Now that you’re streaming movies and TV shows through your TV, get free over-the-air programming for the major network channels with a digital antenna that cost around $60-$150.
“Digital TV is as good quality and often at a higher resolution than cable,” says Gregory Cohen, a consumer who installed an antenna on top of his house recently. “I got a digital tuner that goes into my home network, and I can watch Over-the-Air TV on my laptop for $60 more.”
Water Flow Meter
Patrick Frano of Blue Sphere Water Technology, which monitors utility usage of major manufacturing facilities, suggests purchasing a plastic home flow meter for about $100 to monitor hot water usage.

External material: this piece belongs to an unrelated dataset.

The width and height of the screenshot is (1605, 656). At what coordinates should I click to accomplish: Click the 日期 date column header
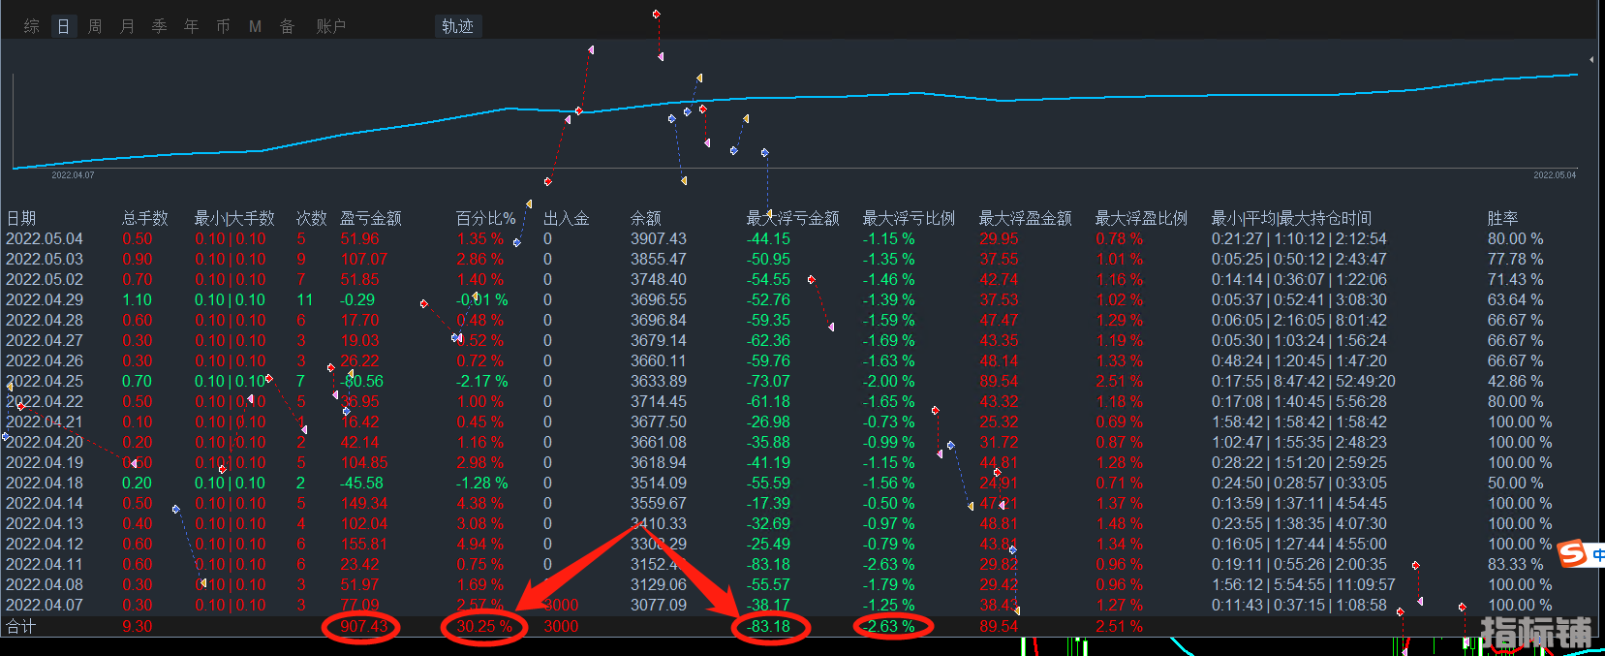(21, 218)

“Any semi-handy person could install one on the entry to the hot water heater in their home,” he says. “Now they can check it every week and say to their family, ‘Hey, we used 2,000 gallons of hot water last week. Let’s see if we can make an actual 10% reduction for next week.’” Other places for flow meters may include the irrigation system or swimming pool filter.
Nest Learning Thermostat
Many local utility centers offer technology or products to remotely control your energy use that can significantly lower your monthly bill. If your company doesn’t offer anything, check out the Nest Learning Thermostat. The company claims the product saves about 20% when you “teach it well,” which takes about a week by turning the heat down at night or turning off the AC when you leave the house.
Energy-saving features like Auto-Away and Energy History become available as Nest learns your habits and adjusts automatically. Nest can also be remotely controlled with a Smartphone app.
Some solar companies are now offering no-money-down leases to install solar panels on a home’s roof that can result in immediate reductions on electricity utility bills.
“Companies will do everything - take care of permits, do the installations, and provide the financing,” says Denis Wolcott, a spokeswoman for American Solar Direct. He adds the average monthly savings is about $50, with a good hedge against future electricity cost increases.
Buying a rain barrel from a home improvement store or nursery and placing it under a gutter to catch water during heavy rain can reduce the increase in your water bill from the summer plant and lawn watering tasks.
The barrels cost around $100, and some cities and municipalities also offer rebates on purchases.